For her part, Gasser says the entire Arts Plaza “reminds me of (Men’s) Central Jail, like you see on TV, where O.J. stays.”

But Linda Tomlinson, a secretary at Farmers Insurance Group on Thousand Oaks Boulevard, said the curtain improved the building’s Spartan exterior.

“I like it, actually,” she said. “It’s something different. It makes it an attractive civic auditorium.” But her jaw dropped when she learned what it cost.

“It’s not that pretty,” she said.

Mayor Alex Fiore insists that the residents of his city are judging the plaza’s architecture--including the curtain--too hastily. Wait until the lawn is planted and the trees are standing, he urges. Hold off on judgment until the chain-link fence surrounding the construction site comes down, he says.

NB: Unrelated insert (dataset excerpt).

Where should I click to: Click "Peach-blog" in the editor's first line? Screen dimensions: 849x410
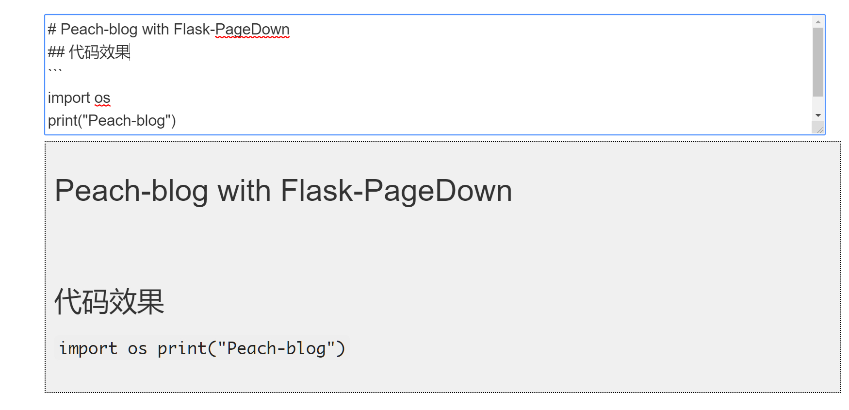click(99, 30)
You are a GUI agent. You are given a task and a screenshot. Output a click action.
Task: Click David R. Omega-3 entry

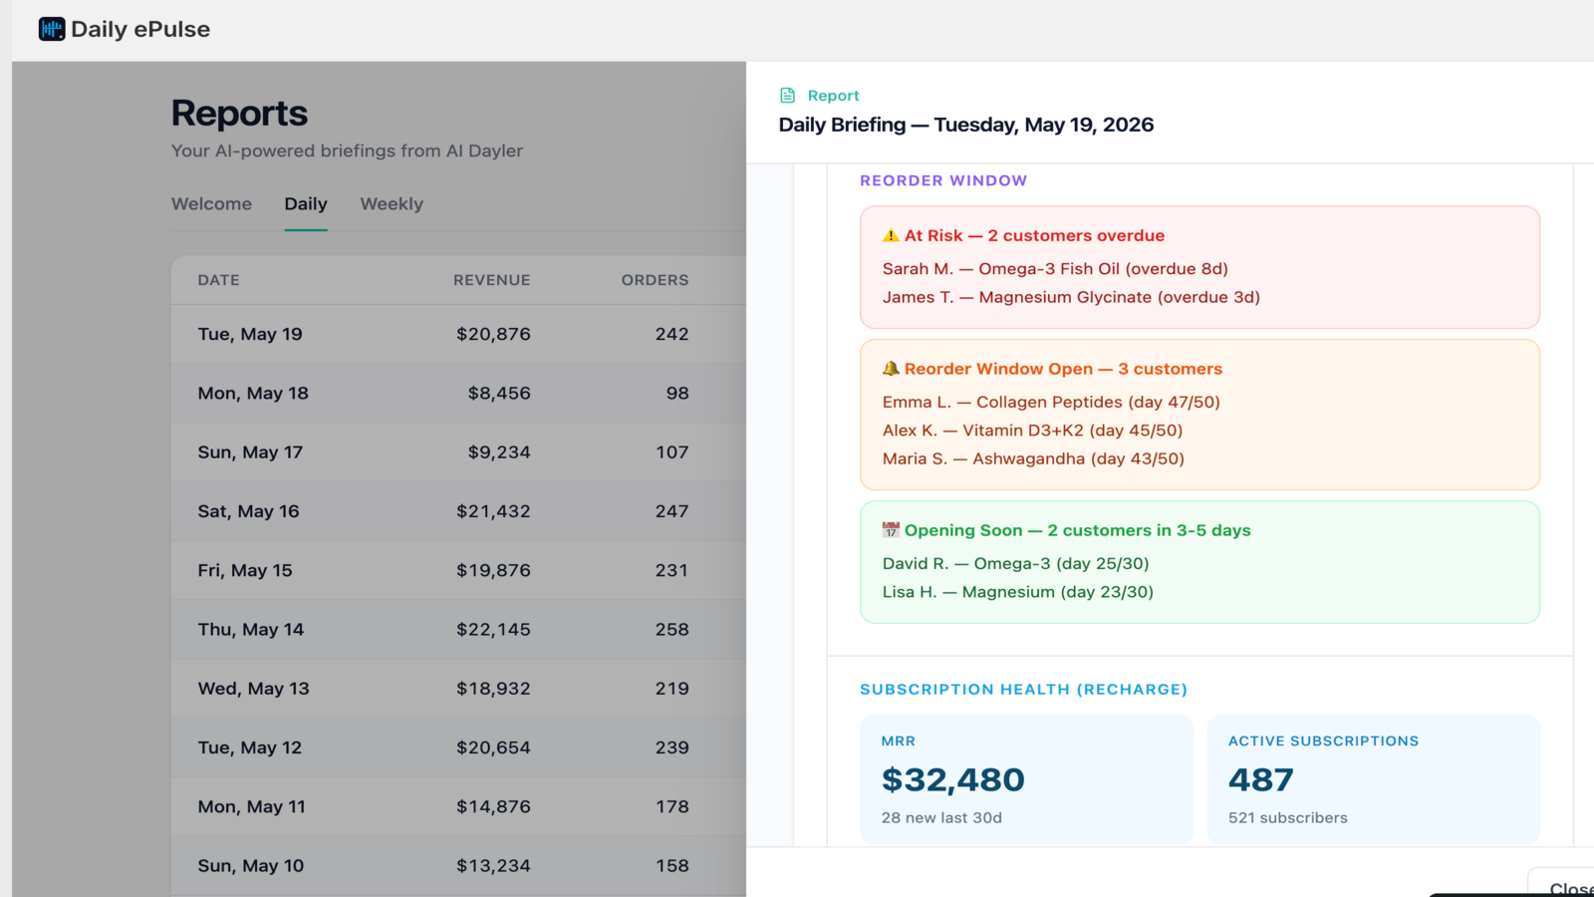[1015, 563]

“Too often, people give reactions to things like this before it has a chance for maturity,” he said. Fiore added that he received 20 calls on Wednesday about the copper curtain--19 were from enthusiastic admirers.

Besides, he said, the curtain “is artistic, and artistic elements are subjective.”

In the subjective opinion of Steve Rubinstein, the president of the Conejo Valley Chamber of Commerce, the curtain is the best thing that’s happened so far to the plaza’s severe, boxy facade.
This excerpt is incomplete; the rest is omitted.